History of Perfumes

France obtained world leadership and tradition in terms of aromas and fragrances thanks to the city of Grasse, called "la capitale du parfum." Until then this was a small city located in the south of France that begun to gather merit, because it was one of the main sources of raw materials of the time for this sector. One of the things that always characterized the city was its aromatic blends of amber, musk and civet.

However, the elaboration of perfumes was born in Egypt, to later be developed by the Arabs and Romans. In Europe, it was born during the Renaissance in the middle of the XIV Century, especially in France, where perfumers laboratories were installed and in which they were dedicated to making their own preparations with flowers that they had previously grown.

However, these preparations were created exclusively for their clients depending on their tastes and requests.
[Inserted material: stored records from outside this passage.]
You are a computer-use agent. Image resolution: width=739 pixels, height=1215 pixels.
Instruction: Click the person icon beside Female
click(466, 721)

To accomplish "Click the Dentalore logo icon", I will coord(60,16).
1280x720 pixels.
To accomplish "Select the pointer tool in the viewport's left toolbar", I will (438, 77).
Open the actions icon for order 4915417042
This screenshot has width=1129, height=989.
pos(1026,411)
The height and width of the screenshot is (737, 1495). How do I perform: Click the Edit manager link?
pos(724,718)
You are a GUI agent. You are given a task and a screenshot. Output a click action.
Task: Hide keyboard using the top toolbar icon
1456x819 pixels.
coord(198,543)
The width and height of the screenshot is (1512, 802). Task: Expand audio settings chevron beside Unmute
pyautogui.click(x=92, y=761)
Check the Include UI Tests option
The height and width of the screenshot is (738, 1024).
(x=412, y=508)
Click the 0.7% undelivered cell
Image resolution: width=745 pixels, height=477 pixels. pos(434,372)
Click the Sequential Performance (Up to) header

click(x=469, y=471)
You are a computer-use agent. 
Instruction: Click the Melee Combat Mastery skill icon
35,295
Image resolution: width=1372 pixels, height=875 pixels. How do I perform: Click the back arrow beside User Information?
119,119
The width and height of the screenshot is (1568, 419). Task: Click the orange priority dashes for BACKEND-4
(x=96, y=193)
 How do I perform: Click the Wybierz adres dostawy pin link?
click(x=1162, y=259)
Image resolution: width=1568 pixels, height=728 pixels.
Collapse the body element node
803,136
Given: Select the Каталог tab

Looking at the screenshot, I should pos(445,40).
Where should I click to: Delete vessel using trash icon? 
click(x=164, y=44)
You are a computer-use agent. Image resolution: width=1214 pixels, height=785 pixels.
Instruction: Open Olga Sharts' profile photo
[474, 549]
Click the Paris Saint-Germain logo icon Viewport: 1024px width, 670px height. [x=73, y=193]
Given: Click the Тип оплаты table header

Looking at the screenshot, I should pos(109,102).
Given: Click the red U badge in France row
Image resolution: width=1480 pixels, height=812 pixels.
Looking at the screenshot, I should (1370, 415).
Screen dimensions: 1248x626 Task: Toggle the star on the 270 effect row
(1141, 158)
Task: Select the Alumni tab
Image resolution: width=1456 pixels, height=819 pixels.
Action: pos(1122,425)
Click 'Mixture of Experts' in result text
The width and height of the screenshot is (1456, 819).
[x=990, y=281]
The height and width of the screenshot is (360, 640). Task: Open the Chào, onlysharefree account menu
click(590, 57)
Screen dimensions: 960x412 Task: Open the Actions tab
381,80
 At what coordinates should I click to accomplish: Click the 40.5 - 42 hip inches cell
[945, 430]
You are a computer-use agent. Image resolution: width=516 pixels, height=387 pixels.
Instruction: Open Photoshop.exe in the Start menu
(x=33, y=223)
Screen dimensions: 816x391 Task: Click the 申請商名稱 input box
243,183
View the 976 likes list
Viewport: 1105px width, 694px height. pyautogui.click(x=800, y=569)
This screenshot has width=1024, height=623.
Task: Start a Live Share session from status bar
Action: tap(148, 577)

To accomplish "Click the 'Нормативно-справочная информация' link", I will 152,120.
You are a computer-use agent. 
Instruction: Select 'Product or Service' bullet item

An example of this is the creation of Pierre Francois Pascal Guerlain, who carried the title of "Her Majesty´s perfumer" for having created in 1853 the "Eau de Cologne Imperiale" a fragrance that the Empress Eugenia commissioned.

Although during the French Revolution the market stagnated, the guillotine continued to roll the heads of the nobility, creating a new scent called the "Guillotine." Later with Napoleon on the throne an expansion for perfumes began eventually becoming a large industry, one which created new jobs and generated revenues for the throne. At the time, not only was the fragrance itself important, but also the container in which it came and the publicity the perfumers generated. For this, the Greeks had the role of applying art to the creation of the ceramic jars that housed these perfumes, still today this is difficult to match.

Today in the XXI century, perfumery continuous to grow exponentially, not only in the fashion sense but also creating a sensory experience for its consumers.